For example, if B (with child nodes Y and Z) was a child node of A (with child nodes B and C and parent node X), and the certificate [A>B] fails, then the data structure must swap B and A, then replace the old certificates (and the corresponding scheduled events) [A>B], [A<X], [A>C], [B>Y], [B>Z] with new certificates [B>A], [B<X], [B>C], [A>Y] and [A>Z].

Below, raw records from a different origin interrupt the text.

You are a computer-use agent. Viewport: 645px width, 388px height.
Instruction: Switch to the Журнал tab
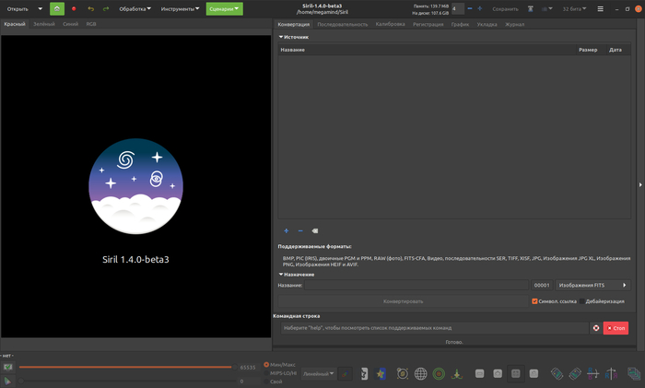click(x=514, y=24)
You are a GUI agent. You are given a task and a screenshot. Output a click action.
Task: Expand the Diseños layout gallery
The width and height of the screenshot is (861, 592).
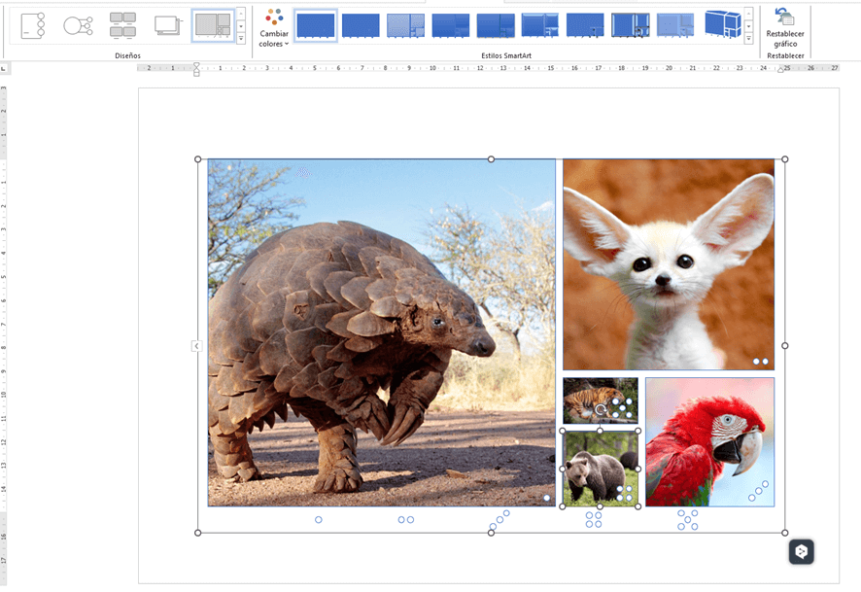point(241,40)
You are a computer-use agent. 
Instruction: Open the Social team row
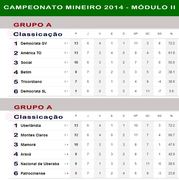pyautogui.click(x=93, y=62)
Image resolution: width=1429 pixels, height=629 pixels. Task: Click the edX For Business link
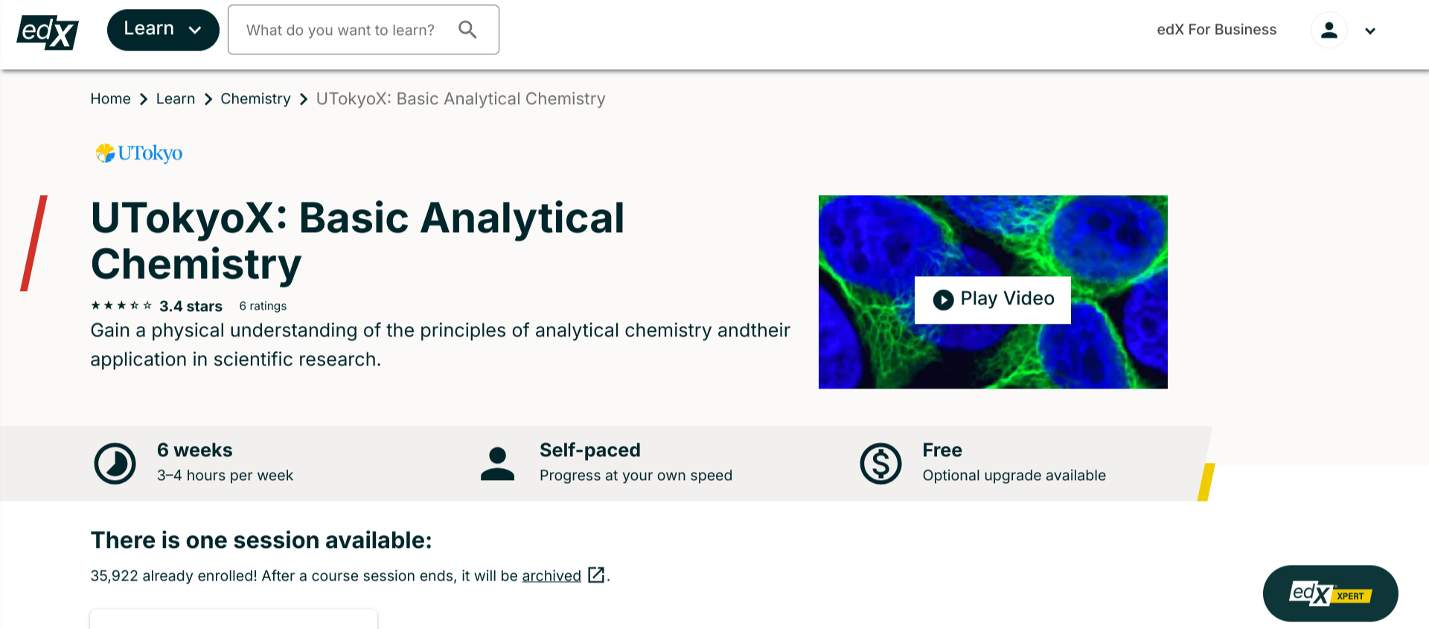coord(1216,30)
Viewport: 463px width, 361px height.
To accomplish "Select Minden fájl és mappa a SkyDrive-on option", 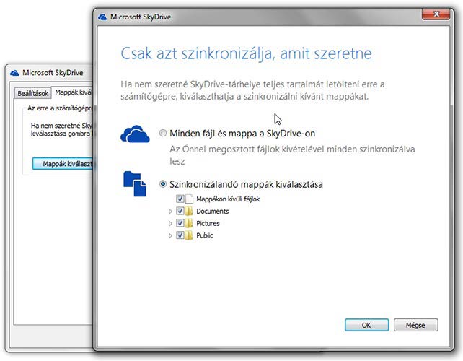I will (163, 134).
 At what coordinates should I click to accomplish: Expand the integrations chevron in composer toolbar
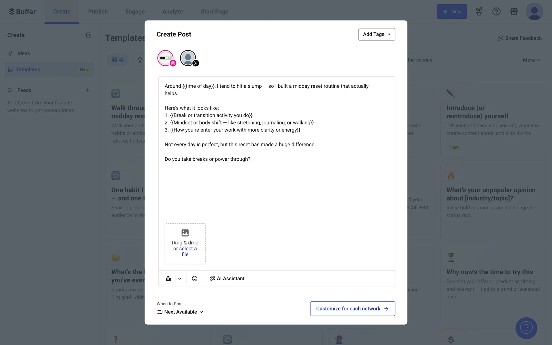[180, 279]
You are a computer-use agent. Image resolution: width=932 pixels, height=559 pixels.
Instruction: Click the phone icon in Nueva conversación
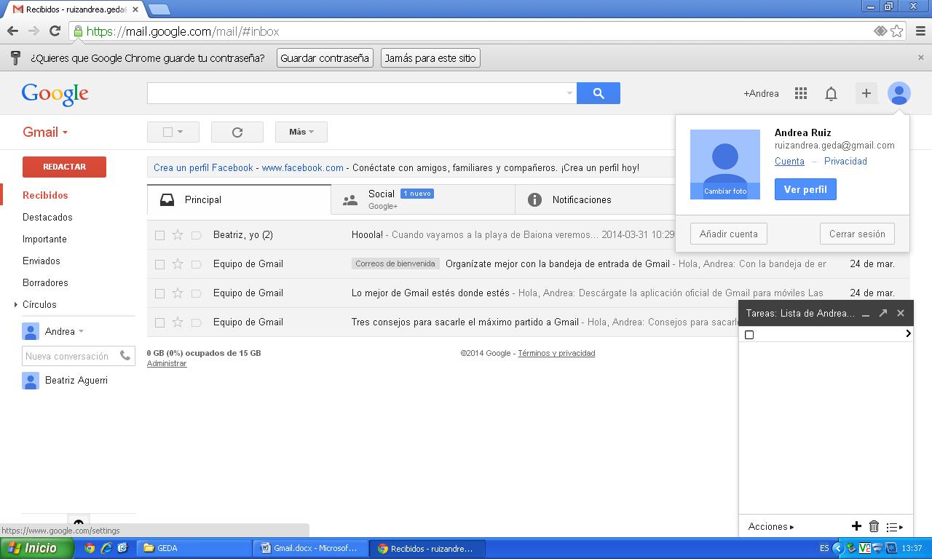point(125,356)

Thus, assuming non-degeneracy of the events (no two events happen at the same time), only a constant number of events need to be de-scheduled and rescheduled even in the worst case.

Operations

A kinetic heap supports the following operations:

  • create-heap(h): create an empty kinetic heap h
  • find-max(h, t) (or find-min):  return the max (or min for a min-heap) value stored in the heap h at the current virtual time t.
  • insert(X, fX, t):  insert a key X into the kinetic heap at the current virtual time t, whose value changes as a continuous function fX(t) of time t. The insertion is done as in a normal heap in O(log n) time, but O(log n) certificates might need to be changed as a result, so the total time for rescheduling certificate failures is O(log 2 n)
  • delete(X, t)  delete a key X at the current virtual time t. The deletion is done as in a normal heap in O(log n) time, but O(log n) certificates might need to be changed as a result, so the total time for rescheduling certificate failures is O(log 2 n).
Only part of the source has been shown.